Submit Your Agent
Evaluate your agent on all Agentick tasks and submit your results to the leaderboard.
1. Run the evaluation
Evaluate your agent on all tasks, all 4 difficulty levels, using the official eval seeds (25 seeds per task-difficulty). Save results as JSON files in the following layout:
results/my_agent/
per_task/
GoToGoal-v0/
easy.json
medium.json
hard.json
expert.json
MazeNavigation-v0/
easy.json
...
... (all tasks)
Each difficulty JSON must contain:
{
"task_name": "GoToGoal-v0",
"difficulty": "easy",
"seeds": [123, 456, ...], // 25 official eval seeds
"episode_returns": [1.0, 0.8, ...], // one float per seed
"success_flags": [true, false, ...], // one bool per seed
"episode_steps": [42, 100, ...] // optional
}
The official eval seeds are generated deterministically. You can obtain them in Python:
from agentick.leaderboard.seeds import get_eval_seeds
seeds = get_eval_seeds("GoToGoal-v0", "easy") # returns tuple of 25 ints
2. Validate your results
Run the validation script to check completeness and correctness:
python scripts/validate_submission.py results/my_agent/ \
--agent-name "My Agent Name"
This checks that all tasks and 4 difficulties are present, seeds match the official eval seeds, episode counts are correct (25 per task-difficulty), and computes your Agentick score. If everything passes, it packages your results into a submission zip file.
3. Email your submission
Send the zip file to:
roger.creus-castanyer@mila.quebec
Use the subject line: [Agentick Submission] Your Agent Name
In the email body, include:
- Agent name
- Your name / affiliation
- Brief description of the agent
- Agent type: rl, llm, vlm, hybrid, human, or other
- Observation mode: ascii, language, language_structured, rgb_array, or state_dict
- Harness preset (if using the agentick agent harness)

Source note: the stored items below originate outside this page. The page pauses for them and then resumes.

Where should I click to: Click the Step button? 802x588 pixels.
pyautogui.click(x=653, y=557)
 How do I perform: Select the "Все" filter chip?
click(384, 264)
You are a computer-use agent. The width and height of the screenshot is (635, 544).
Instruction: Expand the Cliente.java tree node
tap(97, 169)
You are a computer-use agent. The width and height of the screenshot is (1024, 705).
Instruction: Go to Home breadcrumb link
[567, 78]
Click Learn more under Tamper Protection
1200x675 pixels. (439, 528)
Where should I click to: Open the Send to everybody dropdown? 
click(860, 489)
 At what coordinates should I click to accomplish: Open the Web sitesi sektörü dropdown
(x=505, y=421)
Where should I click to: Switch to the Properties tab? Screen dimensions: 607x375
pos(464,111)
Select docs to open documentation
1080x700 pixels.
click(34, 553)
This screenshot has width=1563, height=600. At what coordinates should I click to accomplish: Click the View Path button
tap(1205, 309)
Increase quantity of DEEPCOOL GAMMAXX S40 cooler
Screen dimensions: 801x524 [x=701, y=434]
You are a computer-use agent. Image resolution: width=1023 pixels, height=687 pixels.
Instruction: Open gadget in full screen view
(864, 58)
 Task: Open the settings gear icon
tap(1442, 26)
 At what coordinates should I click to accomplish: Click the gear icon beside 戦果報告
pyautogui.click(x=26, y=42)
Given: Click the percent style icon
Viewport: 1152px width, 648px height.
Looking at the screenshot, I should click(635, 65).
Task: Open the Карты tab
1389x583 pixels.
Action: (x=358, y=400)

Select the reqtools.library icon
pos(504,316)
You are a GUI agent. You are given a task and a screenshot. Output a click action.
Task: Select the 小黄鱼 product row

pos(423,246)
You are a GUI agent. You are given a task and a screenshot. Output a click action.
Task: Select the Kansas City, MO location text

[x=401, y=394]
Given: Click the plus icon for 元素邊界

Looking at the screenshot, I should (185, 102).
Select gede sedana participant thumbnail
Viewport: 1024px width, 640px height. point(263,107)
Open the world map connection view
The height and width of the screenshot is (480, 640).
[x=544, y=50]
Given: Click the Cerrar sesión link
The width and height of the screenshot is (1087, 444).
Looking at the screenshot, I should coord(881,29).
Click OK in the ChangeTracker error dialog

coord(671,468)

- Model name (e.g., gpt-4o, claude-3.5-sonnet, custom-cnn)
- Open weights: yes or no
Scoring methodology
The Agentick score is computed as the mean of per-category success rates (equally weighted across 6 categories: navigation, planning, reasoning, memory, generalization, multi-agent). This ensures each capability contributes equally regardless of the number of tasks it contains. A 95% bootstrap confidence interval is computed over the category means.
Important notes
- You must use the official eval seeds — results with non-matching seeds will be rejected.
- Each (task, difficulty) must have exactly 25 episodes (one per seed).
- Submissions are verified by the Agentick team before appearing on the leaderboard.
- Your agent may be re-evaluated for reproducibility checking.